*** MATERIAL
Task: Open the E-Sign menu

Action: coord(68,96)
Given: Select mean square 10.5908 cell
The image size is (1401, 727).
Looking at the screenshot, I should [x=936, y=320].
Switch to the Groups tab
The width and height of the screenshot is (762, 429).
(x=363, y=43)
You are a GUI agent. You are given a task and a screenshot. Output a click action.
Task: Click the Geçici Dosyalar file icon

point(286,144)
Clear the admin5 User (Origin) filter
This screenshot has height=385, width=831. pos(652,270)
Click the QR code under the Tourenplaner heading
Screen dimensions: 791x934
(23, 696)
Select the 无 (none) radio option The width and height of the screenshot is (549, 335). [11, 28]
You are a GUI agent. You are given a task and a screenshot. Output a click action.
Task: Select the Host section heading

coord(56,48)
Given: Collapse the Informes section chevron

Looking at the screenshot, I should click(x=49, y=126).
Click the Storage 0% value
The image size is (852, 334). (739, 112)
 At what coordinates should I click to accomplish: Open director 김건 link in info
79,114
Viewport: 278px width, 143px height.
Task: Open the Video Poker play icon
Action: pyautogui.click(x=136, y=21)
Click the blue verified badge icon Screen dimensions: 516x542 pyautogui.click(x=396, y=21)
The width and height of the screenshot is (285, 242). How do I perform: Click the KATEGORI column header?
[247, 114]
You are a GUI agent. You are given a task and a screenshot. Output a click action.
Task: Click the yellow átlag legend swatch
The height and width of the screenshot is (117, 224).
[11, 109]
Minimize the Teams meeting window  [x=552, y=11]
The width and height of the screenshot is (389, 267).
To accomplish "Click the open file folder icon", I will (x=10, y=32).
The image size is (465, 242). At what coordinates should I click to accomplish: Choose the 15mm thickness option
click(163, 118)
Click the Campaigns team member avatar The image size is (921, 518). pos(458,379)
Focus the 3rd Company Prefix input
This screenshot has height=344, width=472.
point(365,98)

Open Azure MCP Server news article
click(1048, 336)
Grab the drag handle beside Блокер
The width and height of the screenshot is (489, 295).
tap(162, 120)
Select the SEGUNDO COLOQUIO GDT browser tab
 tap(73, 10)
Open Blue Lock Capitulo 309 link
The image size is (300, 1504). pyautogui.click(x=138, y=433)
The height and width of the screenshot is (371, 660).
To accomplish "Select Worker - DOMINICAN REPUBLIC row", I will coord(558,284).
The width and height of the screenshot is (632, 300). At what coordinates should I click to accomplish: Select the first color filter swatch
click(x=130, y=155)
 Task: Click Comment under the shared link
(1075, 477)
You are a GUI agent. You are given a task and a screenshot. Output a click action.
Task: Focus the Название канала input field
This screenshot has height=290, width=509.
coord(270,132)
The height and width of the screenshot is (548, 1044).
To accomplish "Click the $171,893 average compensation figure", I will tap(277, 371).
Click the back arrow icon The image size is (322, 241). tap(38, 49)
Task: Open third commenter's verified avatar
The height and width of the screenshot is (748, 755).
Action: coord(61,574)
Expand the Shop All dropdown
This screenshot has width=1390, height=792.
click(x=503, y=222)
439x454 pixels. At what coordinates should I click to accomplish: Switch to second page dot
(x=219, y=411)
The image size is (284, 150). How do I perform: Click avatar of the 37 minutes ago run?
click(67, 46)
******
WHAT IS REQUIRED:
Copy everything in the listing from the line containing "The width and height of the screenshot is (285, 242)." down to the line containing "Minimize the Teams", both included, and keep the requests unchanged. In the answers, multiply every click coordinate by 1.5 and round to whole numbers, with halves rounded up.

WRITTEN RESPONSE:
The width and height of the screenshot is (285, 242). How do I perform: Click the KATEGORI column header?
[371, 171]
You are a GUI agent. You are given a task and a screenshot. Output a click action.
Task: Click the yellow átlag legend swatch
The height and width of the screenshot is (117, 224).
[17, 164]
Minimize the Teams meeting window  [x=828, y=17]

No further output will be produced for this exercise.